BEGIN
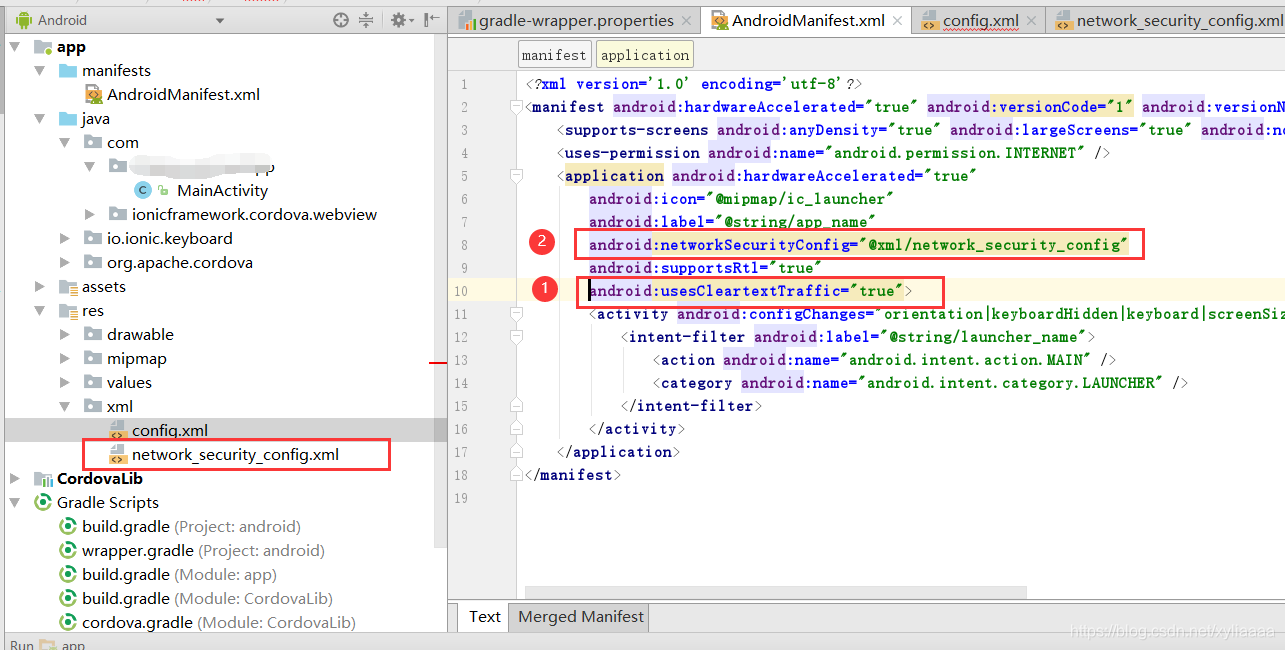Collapse the manifests folder
Image resolution: width=1285 pixels, height=650 pixels.
pos(38,70)
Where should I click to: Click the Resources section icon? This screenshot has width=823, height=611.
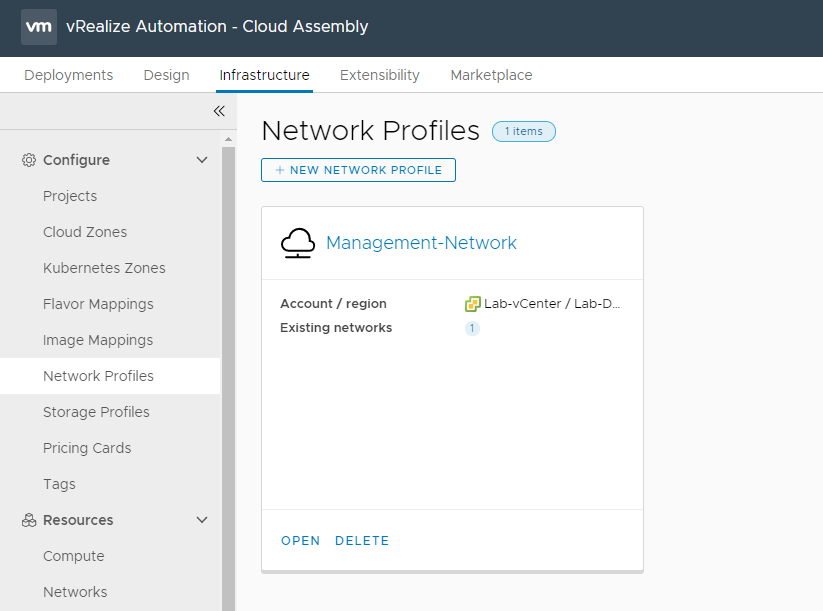(x=29, y=520)
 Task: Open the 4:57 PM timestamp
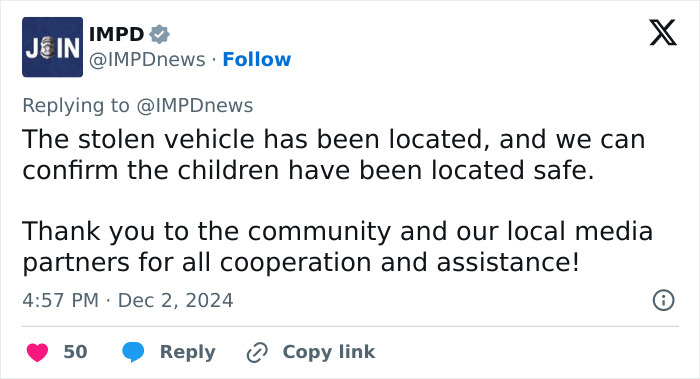61,300
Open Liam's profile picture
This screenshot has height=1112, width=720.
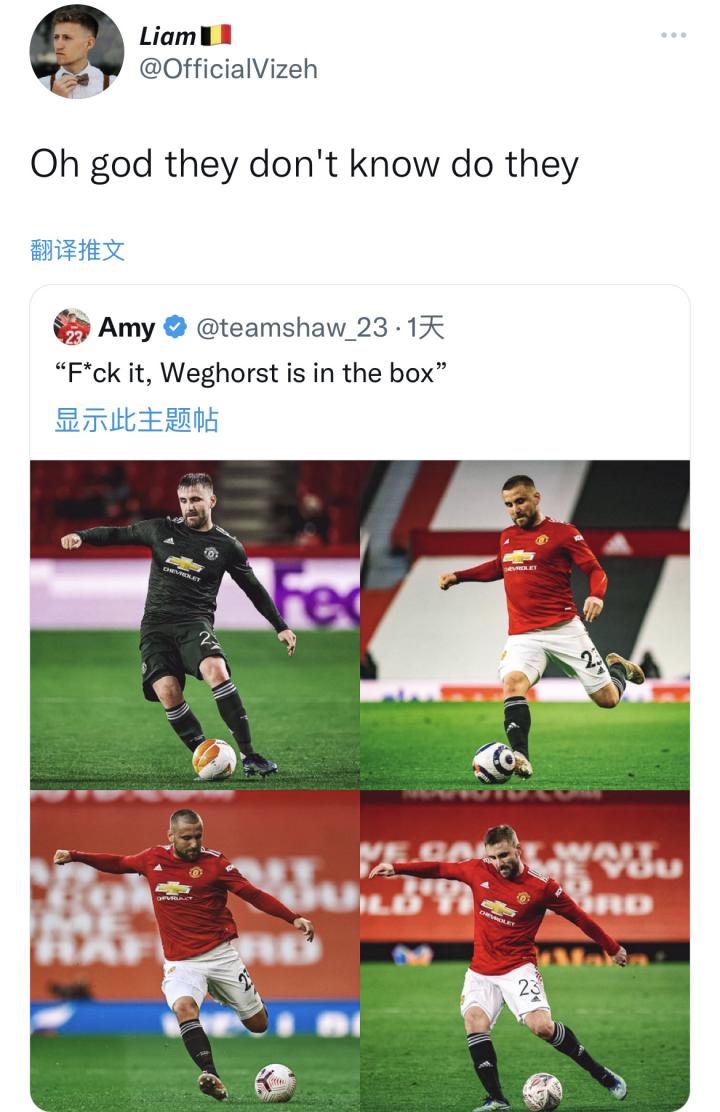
END
**WORK TO COMPLETE:** Would you reproduce the lines from the one with "Where should I" through the final line of the data above, exactly and only those, without any pictures?

**WRITTEN RESPONSE:**
Where should I click to: Click the Resources section icon? This screenshot has width=823, height=611.
(x=29, y=520)
 Task: Open the 4:57 PM timestamp
61,300
Open Liam's profile picture
This screenshot has height=1112, width=720.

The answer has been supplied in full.